Swap in "Find an element" for "Locate an element" in the part of the data that opens with the line containing "The width and height of the screenshot is (2296, 1607)." and closes with the line containing "y2-tick-label: 5 is", changing nothing else. Return only those lines.
___ MATERIAL SUPPLIED
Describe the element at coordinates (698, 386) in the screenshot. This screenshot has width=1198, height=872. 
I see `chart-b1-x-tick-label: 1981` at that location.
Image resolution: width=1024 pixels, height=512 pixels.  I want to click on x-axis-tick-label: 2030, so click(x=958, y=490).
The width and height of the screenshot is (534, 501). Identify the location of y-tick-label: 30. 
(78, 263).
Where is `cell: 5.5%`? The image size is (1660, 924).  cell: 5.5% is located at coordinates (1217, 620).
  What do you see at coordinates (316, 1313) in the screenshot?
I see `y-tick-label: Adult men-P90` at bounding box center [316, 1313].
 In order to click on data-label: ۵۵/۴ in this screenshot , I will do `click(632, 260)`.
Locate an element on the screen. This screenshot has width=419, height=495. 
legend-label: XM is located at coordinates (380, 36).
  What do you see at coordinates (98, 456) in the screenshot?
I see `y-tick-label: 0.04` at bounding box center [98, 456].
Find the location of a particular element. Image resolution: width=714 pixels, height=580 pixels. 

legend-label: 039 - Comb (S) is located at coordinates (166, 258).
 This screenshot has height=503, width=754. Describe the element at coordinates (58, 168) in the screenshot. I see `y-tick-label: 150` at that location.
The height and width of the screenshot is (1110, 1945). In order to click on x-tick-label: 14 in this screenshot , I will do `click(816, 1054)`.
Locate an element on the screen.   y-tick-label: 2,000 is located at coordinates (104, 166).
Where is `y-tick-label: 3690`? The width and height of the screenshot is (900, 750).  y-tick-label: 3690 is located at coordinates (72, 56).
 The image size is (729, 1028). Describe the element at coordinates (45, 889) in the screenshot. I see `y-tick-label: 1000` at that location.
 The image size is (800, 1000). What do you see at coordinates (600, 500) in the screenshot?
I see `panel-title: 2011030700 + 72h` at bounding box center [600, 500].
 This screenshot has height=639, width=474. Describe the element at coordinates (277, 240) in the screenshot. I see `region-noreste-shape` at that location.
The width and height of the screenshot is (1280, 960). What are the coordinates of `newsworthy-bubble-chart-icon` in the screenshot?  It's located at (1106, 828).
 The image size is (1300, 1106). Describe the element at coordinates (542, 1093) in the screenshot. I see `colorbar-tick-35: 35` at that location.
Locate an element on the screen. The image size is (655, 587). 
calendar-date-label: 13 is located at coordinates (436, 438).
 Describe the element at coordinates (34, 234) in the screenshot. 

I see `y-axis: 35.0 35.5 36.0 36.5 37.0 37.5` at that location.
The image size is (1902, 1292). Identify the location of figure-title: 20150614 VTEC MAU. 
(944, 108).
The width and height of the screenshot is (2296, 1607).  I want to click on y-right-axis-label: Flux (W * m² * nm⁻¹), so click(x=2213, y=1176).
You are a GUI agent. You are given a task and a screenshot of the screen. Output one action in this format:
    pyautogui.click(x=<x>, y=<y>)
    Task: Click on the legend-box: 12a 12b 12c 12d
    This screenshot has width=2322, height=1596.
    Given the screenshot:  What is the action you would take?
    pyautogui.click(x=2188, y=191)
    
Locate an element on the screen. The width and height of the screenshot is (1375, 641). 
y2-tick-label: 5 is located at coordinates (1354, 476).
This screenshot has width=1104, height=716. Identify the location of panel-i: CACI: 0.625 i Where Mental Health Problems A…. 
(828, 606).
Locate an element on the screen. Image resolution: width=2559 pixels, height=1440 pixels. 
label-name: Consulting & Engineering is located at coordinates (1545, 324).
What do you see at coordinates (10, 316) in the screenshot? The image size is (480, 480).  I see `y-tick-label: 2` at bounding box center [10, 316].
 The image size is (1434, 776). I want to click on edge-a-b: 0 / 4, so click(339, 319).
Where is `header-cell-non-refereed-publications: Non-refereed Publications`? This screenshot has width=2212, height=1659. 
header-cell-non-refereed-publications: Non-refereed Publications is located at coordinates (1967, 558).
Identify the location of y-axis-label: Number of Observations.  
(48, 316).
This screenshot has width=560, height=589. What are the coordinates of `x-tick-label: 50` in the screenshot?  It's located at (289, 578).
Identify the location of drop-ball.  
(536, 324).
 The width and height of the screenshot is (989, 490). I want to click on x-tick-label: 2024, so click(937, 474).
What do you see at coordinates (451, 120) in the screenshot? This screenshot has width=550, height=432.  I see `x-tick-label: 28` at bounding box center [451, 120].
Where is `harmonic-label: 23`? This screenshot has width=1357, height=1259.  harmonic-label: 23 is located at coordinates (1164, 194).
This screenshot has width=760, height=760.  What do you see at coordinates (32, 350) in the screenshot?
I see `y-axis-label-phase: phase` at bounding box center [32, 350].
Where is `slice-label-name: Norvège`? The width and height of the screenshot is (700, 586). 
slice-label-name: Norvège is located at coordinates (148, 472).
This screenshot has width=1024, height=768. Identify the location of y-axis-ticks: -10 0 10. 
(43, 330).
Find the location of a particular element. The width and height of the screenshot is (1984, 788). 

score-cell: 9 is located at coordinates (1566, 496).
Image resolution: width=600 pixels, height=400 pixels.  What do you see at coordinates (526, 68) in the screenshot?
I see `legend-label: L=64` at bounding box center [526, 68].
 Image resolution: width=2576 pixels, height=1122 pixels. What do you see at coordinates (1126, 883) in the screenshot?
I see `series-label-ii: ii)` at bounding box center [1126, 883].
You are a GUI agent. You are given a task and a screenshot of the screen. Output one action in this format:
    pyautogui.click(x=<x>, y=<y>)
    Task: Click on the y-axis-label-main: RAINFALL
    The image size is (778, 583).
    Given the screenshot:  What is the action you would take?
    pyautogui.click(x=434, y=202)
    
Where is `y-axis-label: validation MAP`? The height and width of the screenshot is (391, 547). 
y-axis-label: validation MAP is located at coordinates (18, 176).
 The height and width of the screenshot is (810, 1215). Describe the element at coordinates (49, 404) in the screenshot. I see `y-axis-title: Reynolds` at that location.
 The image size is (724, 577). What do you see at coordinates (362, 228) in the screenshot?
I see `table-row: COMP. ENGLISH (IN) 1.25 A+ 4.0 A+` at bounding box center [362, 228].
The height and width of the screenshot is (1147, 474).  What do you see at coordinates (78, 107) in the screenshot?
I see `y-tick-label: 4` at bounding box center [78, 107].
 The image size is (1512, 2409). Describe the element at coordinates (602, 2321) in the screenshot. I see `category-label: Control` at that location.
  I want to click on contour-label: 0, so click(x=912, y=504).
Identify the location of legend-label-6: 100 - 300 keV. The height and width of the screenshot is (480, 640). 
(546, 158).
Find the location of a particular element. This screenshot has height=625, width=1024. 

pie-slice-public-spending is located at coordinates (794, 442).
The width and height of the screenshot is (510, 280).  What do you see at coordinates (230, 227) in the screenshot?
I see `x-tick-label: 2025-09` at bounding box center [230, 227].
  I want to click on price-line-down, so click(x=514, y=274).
______
▶ [RESULT OF THE EXERCISE]
The width and height of the screenshot is (2296, 1607).  I want to click on y-right-axis-label: Flux (W * m² * nm⁻¹), so click(x=2213, y=1176).
You are a GUI agent. You are given a task and a screenshot of the screen. Output one action in this format:
    pyautogui.click(x=<x>, y=<y>)
    Task: Click on the legend-box: 12a 12b 12c 12d
    This screenshot has width=2322, height=1596.
    Given the screenshot:  What is the action you would take?
    pyautogui.click(x=2188, y=191)
    
Find an element on the screen. The width and height of the screenshot is (1375, 641). 
y2-tick-label: 5 is located at coordinates (1354, 476).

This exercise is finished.